Best practice, regardless of Org size would seem to be to have Org Tokens, but if that is a restriction to only enterprise teams, that would seem to force us to use a workaround like a shared account, but is not great security. Or is there an alternative or something we're missing?
l
You can use a non-shared CI account.
c
@stocky-restaurant-98004 Can you confirm Org Tokens are not available on Team accounts after the trial ends?

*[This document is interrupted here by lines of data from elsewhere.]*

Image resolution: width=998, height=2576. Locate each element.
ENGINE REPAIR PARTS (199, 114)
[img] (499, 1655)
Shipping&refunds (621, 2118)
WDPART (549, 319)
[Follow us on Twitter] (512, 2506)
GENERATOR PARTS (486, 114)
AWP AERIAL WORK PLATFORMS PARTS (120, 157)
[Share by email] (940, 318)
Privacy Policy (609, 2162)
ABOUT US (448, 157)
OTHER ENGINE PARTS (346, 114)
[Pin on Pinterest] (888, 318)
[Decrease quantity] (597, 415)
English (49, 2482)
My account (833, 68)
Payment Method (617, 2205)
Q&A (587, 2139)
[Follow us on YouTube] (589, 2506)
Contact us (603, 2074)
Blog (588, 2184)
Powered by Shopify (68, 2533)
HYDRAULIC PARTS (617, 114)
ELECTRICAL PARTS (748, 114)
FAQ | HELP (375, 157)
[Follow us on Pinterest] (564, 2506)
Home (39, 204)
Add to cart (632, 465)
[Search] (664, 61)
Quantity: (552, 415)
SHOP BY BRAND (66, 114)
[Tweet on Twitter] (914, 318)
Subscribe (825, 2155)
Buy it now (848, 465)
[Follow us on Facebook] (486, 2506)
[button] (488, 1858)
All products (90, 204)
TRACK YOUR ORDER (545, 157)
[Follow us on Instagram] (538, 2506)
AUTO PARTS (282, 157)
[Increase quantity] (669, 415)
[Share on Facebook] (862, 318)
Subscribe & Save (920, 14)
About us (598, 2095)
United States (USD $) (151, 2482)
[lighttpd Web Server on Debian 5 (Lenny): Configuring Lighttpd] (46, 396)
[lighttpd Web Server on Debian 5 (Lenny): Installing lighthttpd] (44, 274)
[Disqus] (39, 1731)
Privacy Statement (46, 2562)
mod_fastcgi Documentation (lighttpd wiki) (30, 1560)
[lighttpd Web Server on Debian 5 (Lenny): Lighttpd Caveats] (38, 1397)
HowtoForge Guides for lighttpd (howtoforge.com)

@little-cartoon-10569 Could you elaborate? We do have the Pulumi app installed and configured in GitHub.
s
@crooked-notebook-49997 That's correct - they will no longer be available once the trial ends.
c
So what would be the recommendation in that case for configuring access without personal tokens?
l
@crooked-notebook-49997 I think it's what you meant when you said "a workaround like a shared account". Just, don't share it. There's no need for anyone to use it once it's created and set up in CI. The creds remain in a vault and no one ever logs in as it.
c
So we have such an account we use for CD in other scenarios, I say its a shared account but in reality we do not share the creds and we do not want to. So while I have access, @fresh-musician-40418 does not, and he is setting up Pulumi.
l
Is this your current problem? • Limited number of accounts (3, iirc). • 1 needs to be admin (you). • 1 needs to be CI. • You have 15 other infra devs. We have this with one project. It is the ultimate push towards gitops! 🙂
c
Yup, I think so, more of less.
l
Our solution was a for dev envs to use local / private state, and only CI to use the Pulumi service. It's not awesome, but it forces excellent practices with things like project and stack naming. And in our case, the problem went away just after we got everything working acceptably, because the company saw how useful Pulumi was and upgraded us.
c
• 1 Me (Admin in GH and Pulumi) • 1 CI (Admin in GH and Pulumi) • 4-5 Devs
3 shared environments and corresponding branches: Dev, Stage, Prod. Plus, each developer has their own environment (AWS) (and branch). Desire is to manage/store Pulumi State Files in Pulumi (vs. local or S3).
l
CI doesn't need to be admin...
The only way to achieve that on the lower-tier plans and prevent shared credentials is to not give devs direct access to Pulumi and require everything to do done via GH. Dev envs can be managed just like stage / prod etc. Only the CI user does any real deployments.
c
Alright. All good advice and help. We'll continue and see where we end up. Thanks!